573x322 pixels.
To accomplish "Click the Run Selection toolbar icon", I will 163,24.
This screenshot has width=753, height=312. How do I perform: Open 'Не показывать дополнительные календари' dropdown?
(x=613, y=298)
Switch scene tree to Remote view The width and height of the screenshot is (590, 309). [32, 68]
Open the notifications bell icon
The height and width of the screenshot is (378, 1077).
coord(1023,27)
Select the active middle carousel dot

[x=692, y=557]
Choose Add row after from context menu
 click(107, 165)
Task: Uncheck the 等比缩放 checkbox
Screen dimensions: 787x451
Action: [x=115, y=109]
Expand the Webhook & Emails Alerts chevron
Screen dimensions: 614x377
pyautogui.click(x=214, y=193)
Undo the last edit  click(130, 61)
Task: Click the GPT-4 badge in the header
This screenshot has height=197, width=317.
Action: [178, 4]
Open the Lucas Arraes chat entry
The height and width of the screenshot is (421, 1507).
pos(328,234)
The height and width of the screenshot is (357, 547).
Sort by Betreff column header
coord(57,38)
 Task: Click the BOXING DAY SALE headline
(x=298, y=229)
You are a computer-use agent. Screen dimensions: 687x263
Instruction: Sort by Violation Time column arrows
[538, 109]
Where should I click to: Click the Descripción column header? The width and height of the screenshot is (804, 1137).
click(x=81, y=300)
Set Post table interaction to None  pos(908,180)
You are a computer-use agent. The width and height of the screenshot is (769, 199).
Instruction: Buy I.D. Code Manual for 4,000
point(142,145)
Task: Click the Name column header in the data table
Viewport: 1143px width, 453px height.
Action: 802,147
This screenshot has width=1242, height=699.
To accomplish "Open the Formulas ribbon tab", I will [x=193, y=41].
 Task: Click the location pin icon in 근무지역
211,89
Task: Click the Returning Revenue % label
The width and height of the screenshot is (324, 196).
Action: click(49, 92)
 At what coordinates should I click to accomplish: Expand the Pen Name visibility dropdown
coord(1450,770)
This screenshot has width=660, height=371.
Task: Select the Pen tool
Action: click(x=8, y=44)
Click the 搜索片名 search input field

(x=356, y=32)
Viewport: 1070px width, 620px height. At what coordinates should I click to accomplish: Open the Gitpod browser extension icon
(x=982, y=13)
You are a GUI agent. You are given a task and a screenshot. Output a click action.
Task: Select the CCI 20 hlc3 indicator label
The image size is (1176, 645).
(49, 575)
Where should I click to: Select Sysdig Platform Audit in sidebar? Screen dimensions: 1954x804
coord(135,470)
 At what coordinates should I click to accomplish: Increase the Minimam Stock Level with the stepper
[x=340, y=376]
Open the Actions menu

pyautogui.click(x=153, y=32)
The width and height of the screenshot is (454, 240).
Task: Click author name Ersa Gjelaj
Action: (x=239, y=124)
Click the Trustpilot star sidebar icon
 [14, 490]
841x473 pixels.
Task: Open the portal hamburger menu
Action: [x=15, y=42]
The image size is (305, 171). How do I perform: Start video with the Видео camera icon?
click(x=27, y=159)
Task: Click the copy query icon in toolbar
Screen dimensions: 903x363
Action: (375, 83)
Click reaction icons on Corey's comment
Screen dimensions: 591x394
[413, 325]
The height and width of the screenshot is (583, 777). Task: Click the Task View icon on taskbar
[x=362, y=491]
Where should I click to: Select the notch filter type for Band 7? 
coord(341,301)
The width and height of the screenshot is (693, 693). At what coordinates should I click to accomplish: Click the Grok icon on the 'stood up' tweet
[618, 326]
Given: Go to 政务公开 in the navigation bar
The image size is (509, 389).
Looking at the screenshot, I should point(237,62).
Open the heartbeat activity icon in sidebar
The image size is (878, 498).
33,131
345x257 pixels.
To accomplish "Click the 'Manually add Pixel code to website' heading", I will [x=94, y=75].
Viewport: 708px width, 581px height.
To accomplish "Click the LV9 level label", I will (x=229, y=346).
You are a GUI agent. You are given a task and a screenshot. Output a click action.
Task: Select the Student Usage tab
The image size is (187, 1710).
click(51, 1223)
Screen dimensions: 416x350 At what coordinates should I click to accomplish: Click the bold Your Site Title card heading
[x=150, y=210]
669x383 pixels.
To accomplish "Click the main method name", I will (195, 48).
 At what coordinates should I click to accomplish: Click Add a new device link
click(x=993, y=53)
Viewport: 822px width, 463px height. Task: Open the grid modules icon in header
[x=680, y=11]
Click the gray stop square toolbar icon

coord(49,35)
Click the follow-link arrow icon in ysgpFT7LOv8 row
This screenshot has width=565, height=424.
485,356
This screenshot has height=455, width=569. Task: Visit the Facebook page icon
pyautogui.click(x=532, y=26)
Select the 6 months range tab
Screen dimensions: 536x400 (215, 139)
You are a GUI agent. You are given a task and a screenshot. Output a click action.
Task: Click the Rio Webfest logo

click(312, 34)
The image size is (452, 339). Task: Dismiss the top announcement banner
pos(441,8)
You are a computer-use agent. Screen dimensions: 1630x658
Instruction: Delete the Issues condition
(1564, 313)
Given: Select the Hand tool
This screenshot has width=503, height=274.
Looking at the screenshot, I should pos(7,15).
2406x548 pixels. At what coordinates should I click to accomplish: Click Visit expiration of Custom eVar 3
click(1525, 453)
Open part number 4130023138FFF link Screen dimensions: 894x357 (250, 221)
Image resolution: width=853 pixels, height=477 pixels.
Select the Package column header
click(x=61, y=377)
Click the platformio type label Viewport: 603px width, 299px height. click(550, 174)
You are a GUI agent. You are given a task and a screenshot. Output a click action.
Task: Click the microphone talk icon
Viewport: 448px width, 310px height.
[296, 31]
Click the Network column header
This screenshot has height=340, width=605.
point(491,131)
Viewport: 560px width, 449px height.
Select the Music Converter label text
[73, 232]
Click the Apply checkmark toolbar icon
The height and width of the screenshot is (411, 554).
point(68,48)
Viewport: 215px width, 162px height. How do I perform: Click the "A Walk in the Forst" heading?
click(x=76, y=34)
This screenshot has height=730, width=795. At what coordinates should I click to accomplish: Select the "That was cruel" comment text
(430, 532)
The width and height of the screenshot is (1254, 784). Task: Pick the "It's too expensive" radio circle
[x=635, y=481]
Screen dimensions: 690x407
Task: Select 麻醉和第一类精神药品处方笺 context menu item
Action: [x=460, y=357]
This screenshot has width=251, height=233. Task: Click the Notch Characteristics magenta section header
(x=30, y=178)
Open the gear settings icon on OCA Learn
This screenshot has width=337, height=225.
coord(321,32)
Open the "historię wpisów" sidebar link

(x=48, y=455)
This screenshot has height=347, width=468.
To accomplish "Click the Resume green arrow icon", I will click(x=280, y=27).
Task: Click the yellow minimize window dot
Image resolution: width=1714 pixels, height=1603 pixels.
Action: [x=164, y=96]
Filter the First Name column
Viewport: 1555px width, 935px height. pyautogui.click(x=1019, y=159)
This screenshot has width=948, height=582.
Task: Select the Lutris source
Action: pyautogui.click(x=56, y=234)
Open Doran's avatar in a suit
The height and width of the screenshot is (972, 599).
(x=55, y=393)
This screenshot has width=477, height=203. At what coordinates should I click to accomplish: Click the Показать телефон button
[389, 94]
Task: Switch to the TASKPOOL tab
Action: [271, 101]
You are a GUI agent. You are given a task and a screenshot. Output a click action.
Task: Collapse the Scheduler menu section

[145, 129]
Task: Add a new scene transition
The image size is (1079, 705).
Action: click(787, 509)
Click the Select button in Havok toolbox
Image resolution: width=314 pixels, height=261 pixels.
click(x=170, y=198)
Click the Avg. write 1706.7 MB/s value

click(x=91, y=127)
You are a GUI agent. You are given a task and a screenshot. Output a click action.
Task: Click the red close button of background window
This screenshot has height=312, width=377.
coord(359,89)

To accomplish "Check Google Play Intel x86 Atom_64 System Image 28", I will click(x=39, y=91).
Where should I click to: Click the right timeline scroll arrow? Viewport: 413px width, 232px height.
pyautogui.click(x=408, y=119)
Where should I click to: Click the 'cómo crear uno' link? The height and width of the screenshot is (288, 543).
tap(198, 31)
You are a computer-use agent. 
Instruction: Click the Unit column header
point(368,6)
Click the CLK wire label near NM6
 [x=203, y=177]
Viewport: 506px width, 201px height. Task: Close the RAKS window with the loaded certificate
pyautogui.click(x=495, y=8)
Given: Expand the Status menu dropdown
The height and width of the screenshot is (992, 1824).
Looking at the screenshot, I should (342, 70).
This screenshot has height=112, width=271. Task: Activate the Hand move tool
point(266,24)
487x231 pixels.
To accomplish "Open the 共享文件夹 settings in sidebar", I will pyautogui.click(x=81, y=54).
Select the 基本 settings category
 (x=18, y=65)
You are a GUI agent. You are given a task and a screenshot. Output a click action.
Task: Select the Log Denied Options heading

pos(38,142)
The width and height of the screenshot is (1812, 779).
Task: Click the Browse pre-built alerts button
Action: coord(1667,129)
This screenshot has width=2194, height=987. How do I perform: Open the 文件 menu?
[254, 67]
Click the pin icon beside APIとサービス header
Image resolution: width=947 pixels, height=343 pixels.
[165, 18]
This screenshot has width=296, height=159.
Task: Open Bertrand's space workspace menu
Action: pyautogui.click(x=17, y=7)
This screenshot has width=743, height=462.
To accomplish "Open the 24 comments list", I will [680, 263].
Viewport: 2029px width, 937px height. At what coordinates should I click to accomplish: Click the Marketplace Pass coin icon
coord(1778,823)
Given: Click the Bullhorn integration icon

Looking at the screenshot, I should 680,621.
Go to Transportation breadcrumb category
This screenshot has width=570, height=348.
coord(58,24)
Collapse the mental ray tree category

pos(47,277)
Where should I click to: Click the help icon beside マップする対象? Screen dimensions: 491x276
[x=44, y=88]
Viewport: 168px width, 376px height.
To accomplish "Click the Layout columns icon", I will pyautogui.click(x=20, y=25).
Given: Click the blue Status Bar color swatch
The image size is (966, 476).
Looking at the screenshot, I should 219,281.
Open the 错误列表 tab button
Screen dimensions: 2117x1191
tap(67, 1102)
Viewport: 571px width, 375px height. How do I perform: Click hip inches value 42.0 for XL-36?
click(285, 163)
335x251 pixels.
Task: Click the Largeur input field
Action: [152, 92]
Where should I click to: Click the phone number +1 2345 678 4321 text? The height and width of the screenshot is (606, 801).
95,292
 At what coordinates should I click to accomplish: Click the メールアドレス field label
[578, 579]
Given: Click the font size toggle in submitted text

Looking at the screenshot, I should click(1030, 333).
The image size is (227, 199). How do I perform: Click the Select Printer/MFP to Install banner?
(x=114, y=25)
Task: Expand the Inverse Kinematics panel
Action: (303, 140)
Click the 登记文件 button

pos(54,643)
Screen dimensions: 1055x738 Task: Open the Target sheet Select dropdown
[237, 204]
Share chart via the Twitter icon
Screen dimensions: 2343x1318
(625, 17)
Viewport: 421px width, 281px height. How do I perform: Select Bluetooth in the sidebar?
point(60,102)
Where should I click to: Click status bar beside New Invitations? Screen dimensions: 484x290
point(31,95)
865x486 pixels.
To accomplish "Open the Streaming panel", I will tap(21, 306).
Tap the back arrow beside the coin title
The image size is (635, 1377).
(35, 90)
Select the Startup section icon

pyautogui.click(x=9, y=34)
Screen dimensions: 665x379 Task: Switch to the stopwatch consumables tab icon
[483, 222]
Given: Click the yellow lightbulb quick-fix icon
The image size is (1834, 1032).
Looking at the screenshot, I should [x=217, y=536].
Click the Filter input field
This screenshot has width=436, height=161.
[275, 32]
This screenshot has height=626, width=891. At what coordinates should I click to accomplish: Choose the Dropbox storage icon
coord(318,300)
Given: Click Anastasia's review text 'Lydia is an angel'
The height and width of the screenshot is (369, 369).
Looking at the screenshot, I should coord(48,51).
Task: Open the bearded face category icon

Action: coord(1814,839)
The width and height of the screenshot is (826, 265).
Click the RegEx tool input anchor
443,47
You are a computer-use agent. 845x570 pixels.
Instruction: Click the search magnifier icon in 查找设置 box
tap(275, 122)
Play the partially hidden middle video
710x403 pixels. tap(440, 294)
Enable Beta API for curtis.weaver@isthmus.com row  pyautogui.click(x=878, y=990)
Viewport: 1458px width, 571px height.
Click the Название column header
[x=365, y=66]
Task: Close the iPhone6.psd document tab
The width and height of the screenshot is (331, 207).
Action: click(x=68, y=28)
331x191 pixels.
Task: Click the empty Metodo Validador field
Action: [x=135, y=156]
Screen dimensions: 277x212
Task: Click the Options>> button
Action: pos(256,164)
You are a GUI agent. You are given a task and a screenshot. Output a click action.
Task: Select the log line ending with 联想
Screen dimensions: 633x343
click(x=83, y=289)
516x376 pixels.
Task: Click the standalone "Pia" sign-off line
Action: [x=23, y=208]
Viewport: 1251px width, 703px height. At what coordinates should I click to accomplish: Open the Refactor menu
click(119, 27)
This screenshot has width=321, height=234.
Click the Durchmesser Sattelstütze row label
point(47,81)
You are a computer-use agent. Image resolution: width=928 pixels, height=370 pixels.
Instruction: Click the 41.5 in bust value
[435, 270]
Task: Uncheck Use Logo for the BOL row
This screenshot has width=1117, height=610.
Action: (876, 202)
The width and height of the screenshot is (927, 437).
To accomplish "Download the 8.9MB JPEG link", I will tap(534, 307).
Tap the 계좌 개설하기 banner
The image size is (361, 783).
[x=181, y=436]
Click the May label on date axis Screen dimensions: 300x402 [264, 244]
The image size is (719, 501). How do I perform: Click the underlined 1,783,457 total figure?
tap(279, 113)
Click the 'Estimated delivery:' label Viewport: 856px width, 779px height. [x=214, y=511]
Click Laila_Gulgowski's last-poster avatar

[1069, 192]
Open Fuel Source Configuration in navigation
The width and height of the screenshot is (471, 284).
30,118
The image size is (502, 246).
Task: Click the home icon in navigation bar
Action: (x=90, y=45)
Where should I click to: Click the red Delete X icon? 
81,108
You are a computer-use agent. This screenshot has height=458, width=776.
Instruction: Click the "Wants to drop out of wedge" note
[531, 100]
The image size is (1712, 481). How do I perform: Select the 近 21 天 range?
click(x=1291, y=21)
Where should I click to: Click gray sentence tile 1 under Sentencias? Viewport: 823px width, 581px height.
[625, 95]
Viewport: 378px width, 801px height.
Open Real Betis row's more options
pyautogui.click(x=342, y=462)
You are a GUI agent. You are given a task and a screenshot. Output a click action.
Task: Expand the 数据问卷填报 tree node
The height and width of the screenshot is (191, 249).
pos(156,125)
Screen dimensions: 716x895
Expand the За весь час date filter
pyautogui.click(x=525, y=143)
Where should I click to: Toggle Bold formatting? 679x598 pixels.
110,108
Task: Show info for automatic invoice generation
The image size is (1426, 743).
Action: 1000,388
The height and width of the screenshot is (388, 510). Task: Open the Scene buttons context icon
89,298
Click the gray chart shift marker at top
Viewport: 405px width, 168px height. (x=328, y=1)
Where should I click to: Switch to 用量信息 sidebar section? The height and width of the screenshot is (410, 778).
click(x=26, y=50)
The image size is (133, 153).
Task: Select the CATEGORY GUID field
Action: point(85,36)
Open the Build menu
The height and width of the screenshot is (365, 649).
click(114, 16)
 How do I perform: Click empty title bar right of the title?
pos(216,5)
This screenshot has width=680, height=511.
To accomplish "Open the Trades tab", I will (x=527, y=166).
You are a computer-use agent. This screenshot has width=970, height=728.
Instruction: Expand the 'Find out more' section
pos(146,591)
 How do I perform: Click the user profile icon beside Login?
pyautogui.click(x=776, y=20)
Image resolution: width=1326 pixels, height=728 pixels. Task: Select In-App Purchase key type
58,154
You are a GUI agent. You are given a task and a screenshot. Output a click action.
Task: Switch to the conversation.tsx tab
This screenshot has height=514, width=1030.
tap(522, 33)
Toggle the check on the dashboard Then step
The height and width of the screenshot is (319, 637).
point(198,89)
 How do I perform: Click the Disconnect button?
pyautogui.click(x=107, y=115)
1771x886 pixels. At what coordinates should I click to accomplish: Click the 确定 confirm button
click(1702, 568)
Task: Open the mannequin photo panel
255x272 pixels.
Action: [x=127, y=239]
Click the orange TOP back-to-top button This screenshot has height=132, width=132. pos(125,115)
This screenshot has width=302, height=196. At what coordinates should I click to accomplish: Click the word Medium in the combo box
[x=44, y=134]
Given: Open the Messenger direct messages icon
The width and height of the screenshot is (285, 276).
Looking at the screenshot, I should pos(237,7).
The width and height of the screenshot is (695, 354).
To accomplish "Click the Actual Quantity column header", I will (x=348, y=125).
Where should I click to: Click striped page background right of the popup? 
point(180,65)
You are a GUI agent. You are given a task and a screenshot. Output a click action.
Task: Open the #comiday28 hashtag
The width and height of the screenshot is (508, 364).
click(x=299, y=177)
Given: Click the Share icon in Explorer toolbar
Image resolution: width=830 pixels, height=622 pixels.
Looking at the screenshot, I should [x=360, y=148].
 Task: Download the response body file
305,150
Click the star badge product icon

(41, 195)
_ _ _
*Task to complete*
Rewrite the part that opens with the line containing "This screenshot has width=302, height=196." and closes with the line containing "will (x=348, y=125).", changing "combo box" to "dropdown list" and leaving everything else the same.

*Task result*
This screenshot has width=302, height=196. At what coordinates should I click to accomplish: Click the word Medium in the dropdown list
[x=44, y=134]
Given: Open the Messenger direct messages icon
The width and height of the screenshot is (285, 276).
Looking at the screenshot, I should pos(237,7).
The width and height of the screenshot is (695, 354).
To accomplish "Click the Actual Quantity column header", I will (x=348, y=125).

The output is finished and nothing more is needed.